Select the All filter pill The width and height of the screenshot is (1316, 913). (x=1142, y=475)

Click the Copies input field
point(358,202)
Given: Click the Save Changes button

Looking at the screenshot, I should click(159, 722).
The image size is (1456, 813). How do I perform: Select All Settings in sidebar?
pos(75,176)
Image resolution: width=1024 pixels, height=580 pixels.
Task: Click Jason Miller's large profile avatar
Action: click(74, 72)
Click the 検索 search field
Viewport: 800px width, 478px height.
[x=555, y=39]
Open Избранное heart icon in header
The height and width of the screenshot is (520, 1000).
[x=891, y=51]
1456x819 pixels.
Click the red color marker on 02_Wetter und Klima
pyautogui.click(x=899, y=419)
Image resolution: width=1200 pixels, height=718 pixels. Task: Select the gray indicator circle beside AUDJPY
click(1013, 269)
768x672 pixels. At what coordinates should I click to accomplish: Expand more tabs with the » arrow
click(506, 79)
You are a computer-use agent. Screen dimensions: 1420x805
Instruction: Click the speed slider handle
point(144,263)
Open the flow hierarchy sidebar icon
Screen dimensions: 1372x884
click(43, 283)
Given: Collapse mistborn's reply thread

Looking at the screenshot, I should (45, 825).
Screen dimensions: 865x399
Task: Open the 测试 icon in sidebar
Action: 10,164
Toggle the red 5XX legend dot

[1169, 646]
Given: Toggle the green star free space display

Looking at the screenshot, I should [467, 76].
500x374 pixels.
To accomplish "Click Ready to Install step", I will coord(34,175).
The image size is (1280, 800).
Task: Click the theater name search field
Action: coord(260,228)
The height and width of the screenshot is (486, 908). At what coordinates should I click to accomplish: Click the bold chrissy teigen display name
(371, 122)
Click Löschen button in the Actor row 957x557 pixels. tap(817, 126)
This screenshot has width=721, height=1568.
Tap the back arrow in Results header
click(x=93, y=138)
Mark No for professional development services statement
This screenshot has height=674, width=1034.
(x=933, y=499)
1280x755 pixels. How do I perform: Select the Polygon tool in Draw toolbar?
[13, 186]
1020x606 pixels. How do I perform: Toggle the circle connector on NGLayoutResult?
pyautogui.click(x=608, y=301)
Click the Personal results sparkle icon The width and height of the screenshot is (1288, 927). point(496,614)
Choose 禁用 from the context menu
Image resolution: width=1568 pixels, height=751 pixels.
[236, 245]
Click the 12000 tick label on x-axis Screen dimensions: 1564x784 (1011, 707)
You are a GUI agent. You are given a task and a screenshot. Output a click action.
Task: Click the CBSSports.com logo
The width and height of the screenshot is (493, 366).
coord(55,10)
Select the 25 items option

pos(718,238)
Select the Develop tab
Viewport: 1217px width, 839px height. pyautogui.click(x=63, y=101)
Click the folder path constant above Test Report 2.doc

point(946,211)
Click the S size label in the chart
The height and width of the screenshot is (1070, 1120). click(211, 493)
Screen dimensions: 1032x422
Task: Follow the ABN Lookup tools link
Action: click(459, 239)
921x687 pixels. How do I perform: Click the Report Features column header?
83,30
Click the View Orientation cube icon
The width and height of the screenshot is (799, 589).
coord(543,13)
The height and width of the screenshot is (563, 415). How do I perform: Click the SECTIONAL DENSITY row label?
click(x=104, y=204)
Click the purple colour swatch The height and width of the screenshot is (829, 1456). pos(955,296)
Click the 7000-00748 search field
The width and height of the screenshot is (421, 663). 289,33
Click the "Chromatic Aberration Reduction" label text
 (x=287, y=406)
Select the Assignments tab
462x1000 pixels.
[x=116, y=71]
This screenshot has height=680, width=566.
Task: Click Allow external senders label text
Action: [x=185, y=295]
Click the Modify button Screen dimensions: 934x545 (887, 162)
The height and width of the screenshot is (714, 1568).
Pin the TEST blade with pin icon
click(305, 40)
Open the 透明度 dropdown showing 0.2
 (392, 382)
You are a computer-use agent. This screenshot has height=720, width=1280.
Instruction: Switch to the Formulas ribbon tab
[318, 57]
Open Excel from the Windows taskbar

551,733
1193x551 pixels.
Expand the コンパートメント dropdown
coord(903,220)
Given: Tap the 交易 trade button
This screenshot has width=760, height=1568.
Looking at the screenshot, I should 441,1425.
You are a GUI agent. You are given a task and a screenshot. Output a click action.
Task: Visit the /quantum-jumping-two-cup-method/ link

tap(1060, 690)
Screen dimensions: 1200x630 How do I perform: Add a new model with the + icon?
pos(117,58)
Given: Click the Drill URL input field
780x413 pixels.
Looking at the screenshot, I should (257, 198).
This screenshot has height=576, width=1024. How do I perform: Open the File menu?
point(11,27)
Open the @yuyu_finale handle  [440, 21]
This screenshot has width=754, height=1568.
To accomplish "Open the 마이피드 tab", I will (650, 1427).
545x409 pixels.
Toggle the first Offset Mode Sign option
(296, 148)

------------------------------

- To do -
Give back the line containing "Expand the コンパートメント dropdown" and all the lines after it through the end of the records, unchanged.

- Task result -
Expand the コンパートメント dropdown
coord(903,220)
Given: Tap the 交易 trade button
This screenshot has width=760, height=1568.
Looking at the screenshot, I should 441,1425.
You are a GUI agent. You are given a task and a screenshot. Output a click action.
Task: Visit the /quantum-jumping-two-cup-method/ link

tap(1060, 690)
Screen dimensions: 1200x630 How do I perform: Add a new model with the + icon?
pos(117,58)
Given: Click the Drill URL input field
780x413 pixels.
Looking at the screenshot, I should (257, 198).
This screenshot has height=576, width=1024. How do I perform: Open the File menu?
point(11,27)
Open the @yuyu_finale handle  [440, 21]
This screenshot has width=754, height=1568.
To accomplish "Open the 마이피드 tab", I will (650, 1427).
545x409 pixels.
Toggle the first Offset Mode Sign option
(296, 148)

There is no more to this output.